#### [AIM OF THE EXERCISE]
Turn the lines from the one containing "Click the cloud" through the end of the records, inclusive, into a numbered list with blank lines omitted. Leave the pictures out of your list.

[Entries on where items appear]
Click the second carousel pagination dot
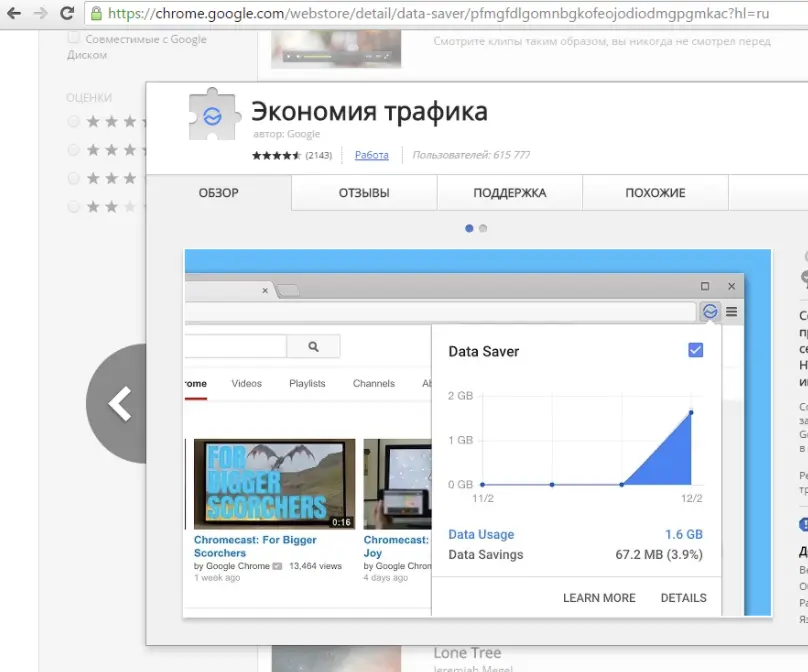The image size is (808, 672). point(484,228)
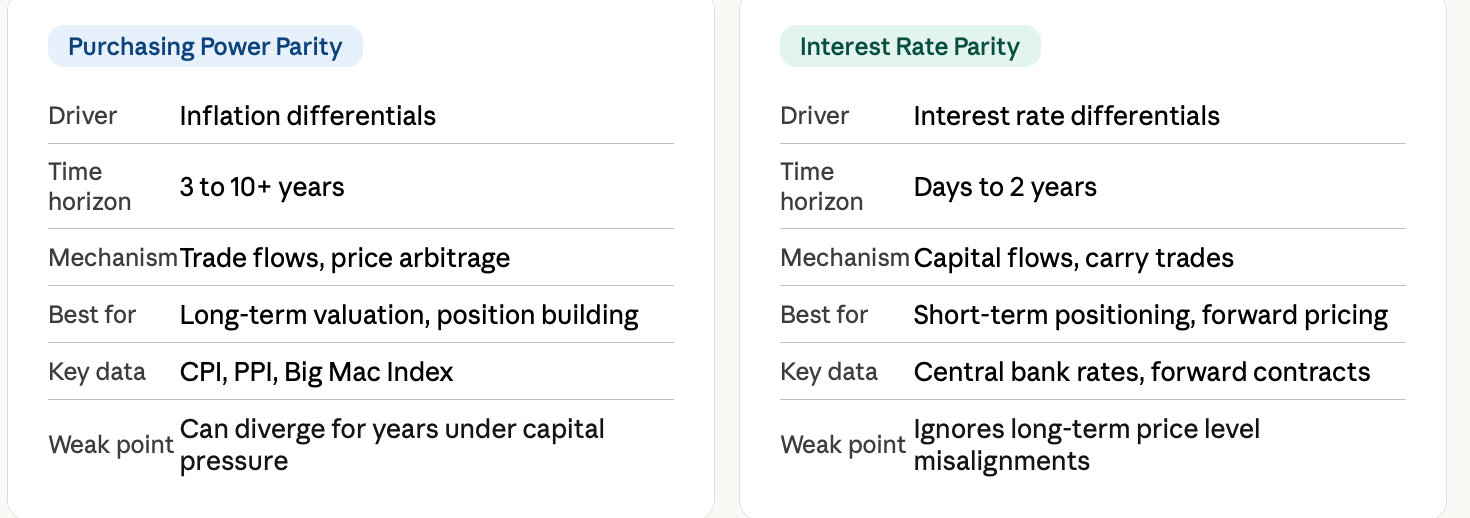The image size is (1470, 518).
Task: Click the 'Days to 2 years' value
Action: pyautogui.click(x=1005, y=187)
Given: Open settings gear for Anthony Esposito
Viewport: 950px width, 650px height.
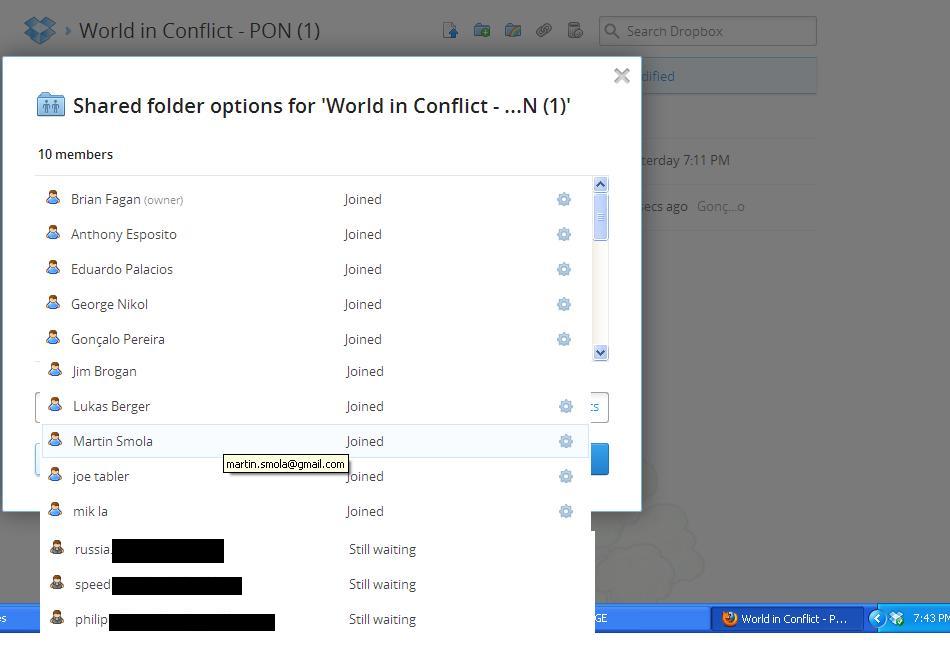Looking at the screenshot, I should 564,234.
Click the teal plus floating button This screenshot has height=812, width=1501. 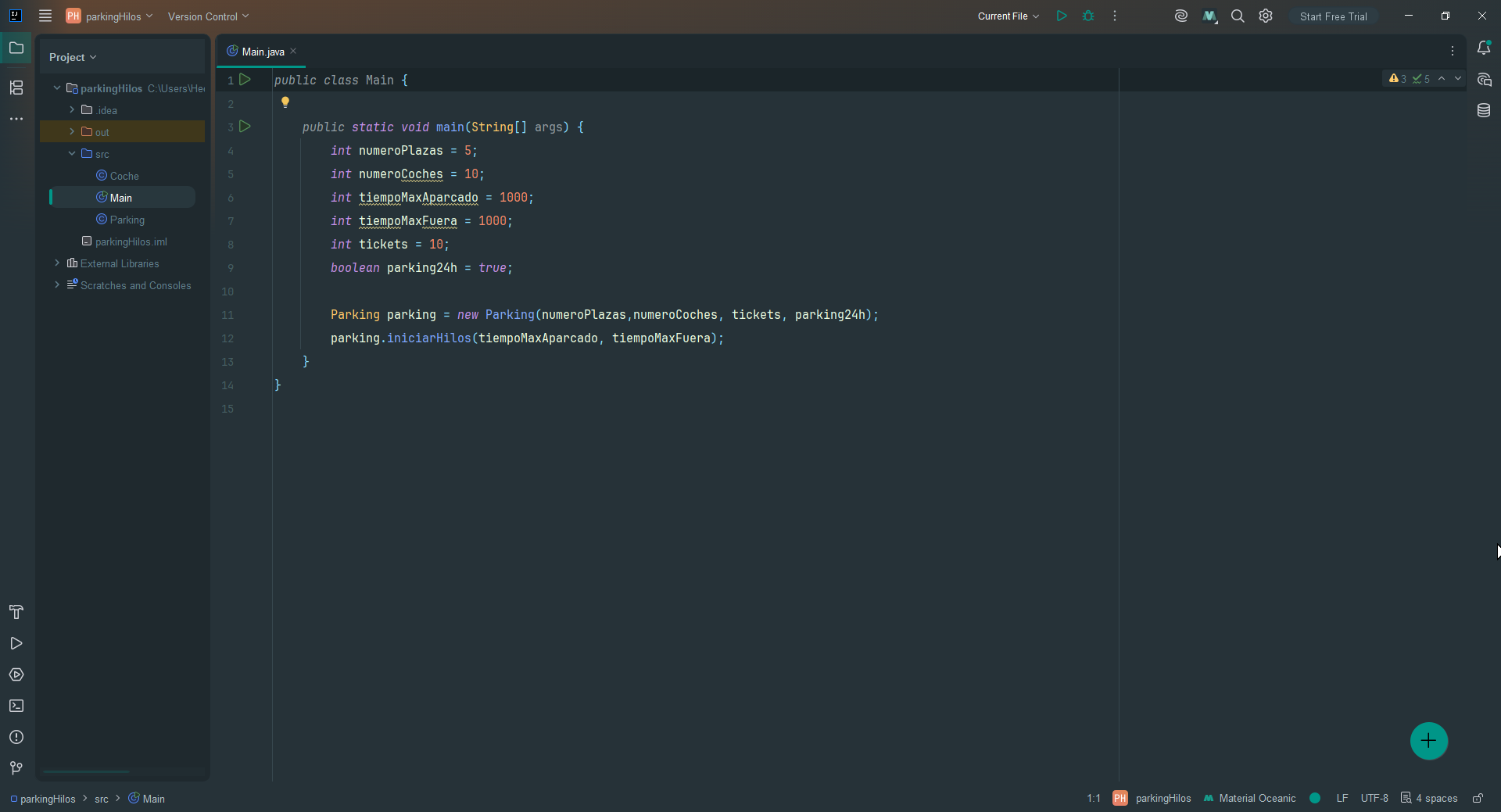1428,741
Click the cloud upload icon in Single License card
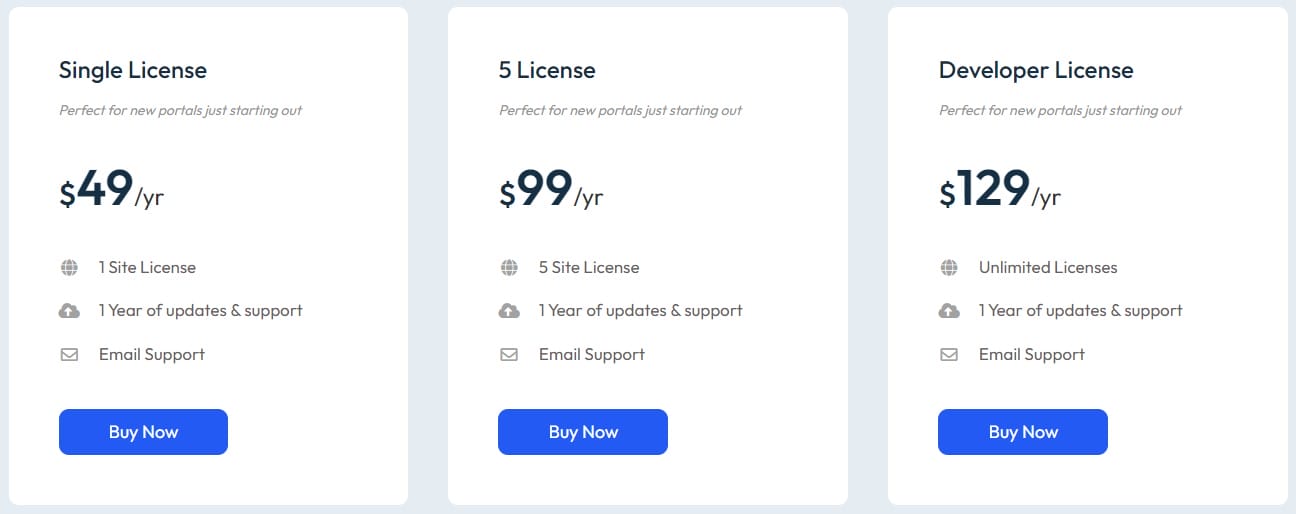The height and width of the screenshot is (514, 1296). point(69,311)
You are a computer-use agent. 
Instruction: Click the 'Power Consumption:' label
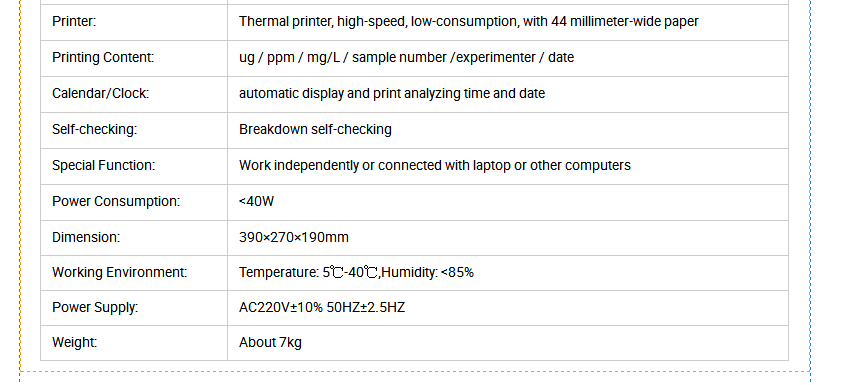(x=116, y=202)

#### [EXERCISE ANSWER]
1. Click the cloud upload icon in Single License card
2. The height and width of the screenshot is (514, 1296). point(69,311)
3. You are a computer-use agent. 
4. Instruction: Click the 'Power Consumption:' label
5. (x=116, y=202)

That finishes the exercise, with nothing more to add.